Strengths and limitations

Our study has several strengths. This is the largest and most current meta-analysis conducted in this field. We performed a comprehensive literature search involving multiple databases, which was not limited by language. We searched unpublished studies and scanned reference lists for further studies. Only studies with a recognised clinical diagnosis of breast cancer were included. There were a large number of studies and there was no publication bias. Study populations were derived from a wide range of countries, increasing the relevance of this study to most populations. Whilst many of the individual studies were unable to detect a significant result due to small sample size, the large number of patients provided us with adequate statistical power to detect an effect. Azim et al. earlier meta-analysis on PABC was restricted to cases occurring up to 1 year postpartum, whilst their study on pregnancy following breast cancer was limited to studies up until 2009 and had a substantially smaller sample size than our study. In contrast, our study adopted a broad definition of the postpartum period up to 5 years following delivery, reported on both groups of women, and contained more recent studies as well as those omitted by previous meta-analyses. We also performed separate analyses based on whether HR was provided or whether OR was calculated from crude data. It therefore includes all the available evidence for women with pregnancy-related breast cancer.

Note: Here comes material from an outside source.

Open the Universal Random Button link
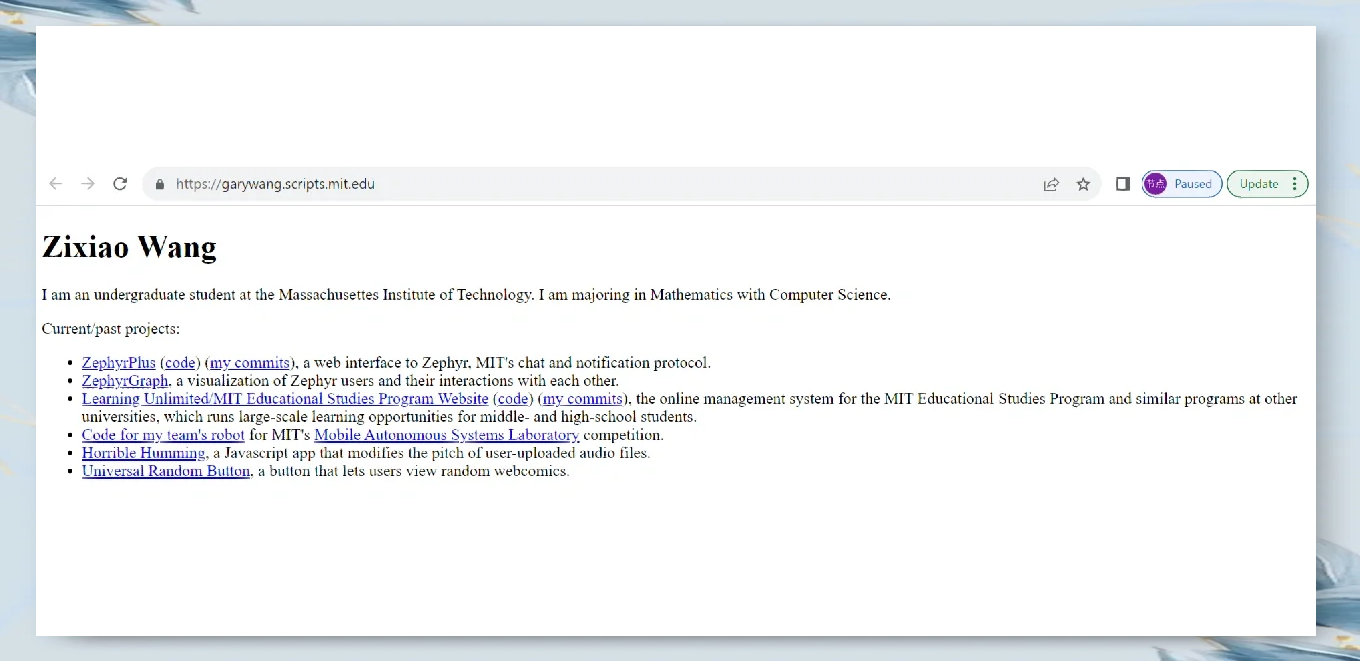This screenshot has width=1360, height=661. (x=165, y=471)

There were also a number of limitations that should be taken into consideration when interpreting our results. Many OR had to be manually calculated, as they were not provided in the study and thus not adjusted for co-variants. Our study was also heterogeneous with regard to study design, particularly in regard to the definition of PABC, the definition of pregnancy, the follow-up time and treatment. Lastly, data were based on published rather than original patient data. It would be useful for future studies to specifically research each subset of PABC, that is, those diagnosed during pregnancy and those diagnosed postpartum in greater detail. Further studies should also ascertain the ‘cut-off’ time of the increased risk that exists for postpartum cases. Previous studies have been unable to assess any difference in survival for women according to oestrogen receptor status with pregnancy. Future studies should perform sensitivity analysis according to oestrogen receptor status to ascertain whether there are any differences in outcomes for those who become pregnant with endocrine-responsive tumours compared to non-responsive tumours. Further investigation is also needed regarding the interval between diagnosis and pregnancy to ascertain the safest period in which to conceive following treatment. It would also be interesting to examine the effect of assisted reproductive technology (ART) on patients with breast cancer diagnosed before and after pregnancy.

Conclusion

Our meta-analyses demonstrated that women who are diagnosed with breast cancer during or after pregnancy are at an increased risk of both death and recurrence compared to those diagnosed with non-pregnancy-related breast cancer. On the other hand, women with a history of breast cancer who subsequently become pregnant have improved survival rates compared to those who do not become pregnant.